By Russell Berman and Ben Geman - 11/03/11 08:28 PM ET


House Republicans plan to pass a bill by year’s end that would tie new infrastructure funding to federal revenue generated from an expansion of domestic energy production, Speaker John Boehner (R-Ohio) announced Thursday.

Dubbing it the “opposite of stimulus,” Boehner said the new energy production plan would provide “a new devoted revenue stream” that could pay for the kind of infrastructure spending that President Obama is demanding as part of his jobs package.

The GOP has long pushed for more American oil and gas production as a way of reducing the nation’s dependence on foreign energy sources, and the Speaker’s plan could help Republicans rebut Democratic claims that they are ignoring crumbling roads and bridges across the country.

Boehner said the legislation would include reforms to the federal infrastructure funding process, speeding up approvals and ensuring that taxpayer money is going to “real projects.”

“This is, I think, the opposite of stimulus, by linking infrastructure to energy reform and permanently removing barriers to job growth instead of just spending money on short-term fixes,” the Speaker told reporters in a rare roundtable briefing in his office. “The president says he wants more money for infrastructure and he says he supports more American-made energy, so I hope he will work with us on this.

“This is a new devoted revenue stream,” he added. “As American-made energy production increases, so too does the revenue from infrastructure projects.”

Boehner said the bill would be introduced in the next couple of weeks, once the details are finalized. Aides said the House committees of jurisdiction would set the revenue levels in the bill and decide what areas to open for drilling.

The Speaker had initially floated the idea in a speech to the Economic Club of Washington in September. He made the announcement Thursday, hours before the Senate blocked competing Democratic and Republican infrastructure bills.

The Democratic bill, modeled on an element of Obama’s job proposal, included $50 billion in infrastructure spending and $10 billion to seed a new infrastructure bank. 

Republicans have condemned the proposal as more failed stimulus spending, and have warned that creating an infrastructure bank could lead to the kind of problems seen in the federal mortgage lenders Fannie Mae and Freddie Mac.

The House and Senate have been working on a long-term reauthorization of a surface transportation bill, which could form the basis of Boehner’s plan. Republicans have already called for specific process reforms to infrastructure funding, such as eliminating a requirement that states set aside 10 percent of federal surface transportation funds for “museums, education and preservation.”

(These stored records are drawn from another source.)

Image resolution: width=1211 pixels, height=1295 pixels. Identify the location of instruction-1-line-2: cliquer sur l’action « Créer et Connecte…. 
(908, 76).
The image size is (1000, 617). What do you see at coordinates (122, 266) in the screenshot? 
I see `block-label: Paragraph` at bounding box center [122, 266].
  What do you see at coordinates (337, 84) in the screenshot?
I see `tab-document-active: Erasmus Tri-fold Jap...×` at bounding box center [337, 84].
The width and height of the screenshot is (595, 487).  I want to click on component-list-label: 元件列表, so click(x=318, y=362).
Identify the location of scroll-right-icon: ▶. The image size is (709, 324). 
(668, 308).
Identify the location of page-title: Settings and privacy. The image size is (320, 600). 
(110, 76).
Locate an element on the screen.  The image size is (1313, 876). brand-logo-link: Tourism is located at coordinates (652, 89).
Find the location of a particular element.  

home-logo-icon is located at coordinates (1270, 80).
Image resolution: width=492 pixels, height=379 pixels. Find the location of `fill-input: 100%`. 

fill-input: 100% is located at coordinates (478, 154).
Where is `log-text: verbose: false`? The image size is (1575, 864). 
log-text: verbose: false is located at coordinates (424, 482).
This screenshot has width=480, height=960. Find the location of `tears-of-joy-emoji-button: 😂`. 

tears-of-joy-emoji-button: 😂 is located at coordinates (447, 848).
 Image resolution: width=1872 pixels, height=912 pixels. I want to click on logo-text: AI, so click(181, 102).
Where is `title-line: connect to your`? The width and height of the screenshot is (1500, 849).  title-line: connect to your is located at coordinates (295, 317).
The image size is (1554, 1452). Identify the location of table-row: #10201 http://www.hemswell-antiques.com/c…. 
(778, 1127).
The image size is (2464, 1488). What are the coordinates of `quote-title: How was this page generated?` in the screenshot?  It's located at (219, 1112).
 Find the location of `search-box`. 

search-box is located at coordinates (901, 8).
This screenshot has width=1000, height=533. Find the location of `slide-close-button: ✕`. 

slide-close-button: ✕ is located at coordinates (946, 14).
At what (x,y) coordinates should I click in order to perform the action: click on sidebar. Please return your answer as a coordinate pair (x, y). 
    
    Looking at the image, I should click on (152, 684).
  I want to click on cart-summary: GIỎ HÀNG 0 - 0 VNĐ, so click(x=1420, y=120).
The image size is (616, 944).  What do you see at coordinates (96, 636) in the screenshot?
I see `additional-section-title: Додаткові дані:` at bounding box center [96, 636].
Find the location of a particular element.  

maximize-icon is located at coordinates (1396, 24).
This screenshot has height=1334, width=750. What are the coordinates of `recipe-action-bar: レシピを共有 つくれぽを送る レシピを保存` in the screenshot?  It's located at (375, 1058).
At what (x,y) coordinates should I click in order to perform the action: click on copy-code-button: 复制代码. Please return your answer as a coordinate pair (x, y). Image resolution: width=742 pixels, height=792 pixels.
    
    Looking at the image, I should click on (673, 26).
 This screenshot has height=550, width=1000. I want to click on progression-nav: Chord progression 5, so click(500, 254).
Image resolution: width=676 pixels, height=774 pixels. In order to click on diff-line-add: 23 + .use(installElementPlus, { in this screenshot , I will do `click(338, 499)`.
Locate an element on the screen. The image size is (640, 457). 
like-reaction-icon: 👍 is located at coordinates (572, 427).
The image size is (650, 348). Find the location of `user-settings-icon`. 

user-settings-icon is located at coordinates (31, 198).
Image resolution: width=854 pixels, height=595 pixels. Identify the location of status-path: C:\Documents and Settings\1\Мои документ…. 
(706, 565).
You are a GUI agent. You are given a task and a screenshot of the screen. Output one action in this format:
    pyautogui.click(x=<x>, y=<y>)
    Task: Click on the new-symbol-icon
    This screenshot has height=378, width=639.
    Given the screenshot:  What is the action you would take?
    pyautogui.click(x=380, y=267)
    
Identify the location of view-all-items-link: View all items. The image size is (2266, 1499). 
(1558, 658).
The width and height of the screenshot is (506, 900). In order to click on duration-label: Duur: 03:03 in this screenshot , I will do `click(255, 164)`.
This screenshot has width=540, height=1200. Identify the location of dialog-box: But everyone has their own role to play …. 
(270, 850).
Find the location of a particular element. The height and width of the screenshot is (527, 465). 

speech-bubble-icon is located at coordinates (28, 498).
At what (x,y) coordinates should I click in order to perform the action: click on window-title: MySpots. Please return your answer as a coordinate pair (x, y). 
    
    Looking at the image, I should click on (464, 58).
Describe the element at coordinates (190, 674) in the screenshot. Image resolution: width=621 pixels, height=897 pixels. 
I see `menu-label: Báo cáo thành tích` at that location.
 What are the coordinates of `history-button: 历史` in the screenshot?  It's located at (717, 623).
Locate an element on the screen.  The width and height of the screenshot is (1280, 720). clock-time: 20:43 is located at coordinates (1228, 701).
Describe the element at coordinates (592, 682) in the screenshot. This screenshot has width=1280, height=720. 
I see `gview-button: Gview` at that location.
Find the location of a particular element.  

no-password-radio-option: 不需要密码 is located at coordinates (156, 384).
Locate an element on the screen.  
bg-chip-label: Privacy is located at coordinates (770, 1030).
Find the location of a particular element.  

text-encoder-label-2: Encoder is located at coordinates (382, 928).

“I would expect [the legislation] would include reforms to ensure that infrastructure money is spent on real projects instead of being spent on frivolous projects where that money has sometimes been diverted over the decades for all kinds of purposes,” Boehner said, citing funds used for baseball parks and parking garages.

The energy half of Boehner’s plan could face immediate Senate hurdles.

Republicans and conservative and oil-state Democrats back large-scale expansions of oil drilling, but the majority of Senate Democrats oppose it.

The GOP-led House passed several bills this year to widen drilling and knock down what advocates call regulatory barriers. That legislation includes measure that would mandate a massive expansion of offshore oil-and-gas leasing, which passed in May on a 243-179 vote, with 21 Democrats in support.

Sen. Robert Menendez (D-N.J.), a liberal offshore-drilling foe, said he did not believe that steering energy revenues into infrastructure would give wider drilling more traction in the upper chamber. 

The plan could also face criticism from drilling advocates who have their own ideas about where to direct the money. Sen. Mary Landrieu (D-La.) is a strong supporter of expanded offshore drilling, but argues that coastal states with energy development off their shores should receive a substantial share of leasing and royalty money.

“That drilling would have to have provisions for revenue-sharing for the local counties and host states, including coastal counties and states,” Landrieu said in the Capitol on Thursday.

Sen. Lisa Murkowski (Alaska), the top Republican on the Senate Energy and Natural Resources Committee, is also a strong revenue-sharing advocate. 

Louisiana and some other Gulf of Mexico states won oil-and-gas revenue-sharing in a 2006 law, ensuring a 37.5 percent cut from certain leases, but the bulk of it does not begin until 2016. Landrieu has said the program should be sped up. 

Boehner spokesman Michael Steel said it’s too early to say whether coastal revenue-sharing could be part of the package.

“That kind of detail will be worked out with our members and chairmen of the relevant committees in the weeks ahead,” he said in an email.

— Originally posted at 2:32 p.m. and updated at 8:28 p.m.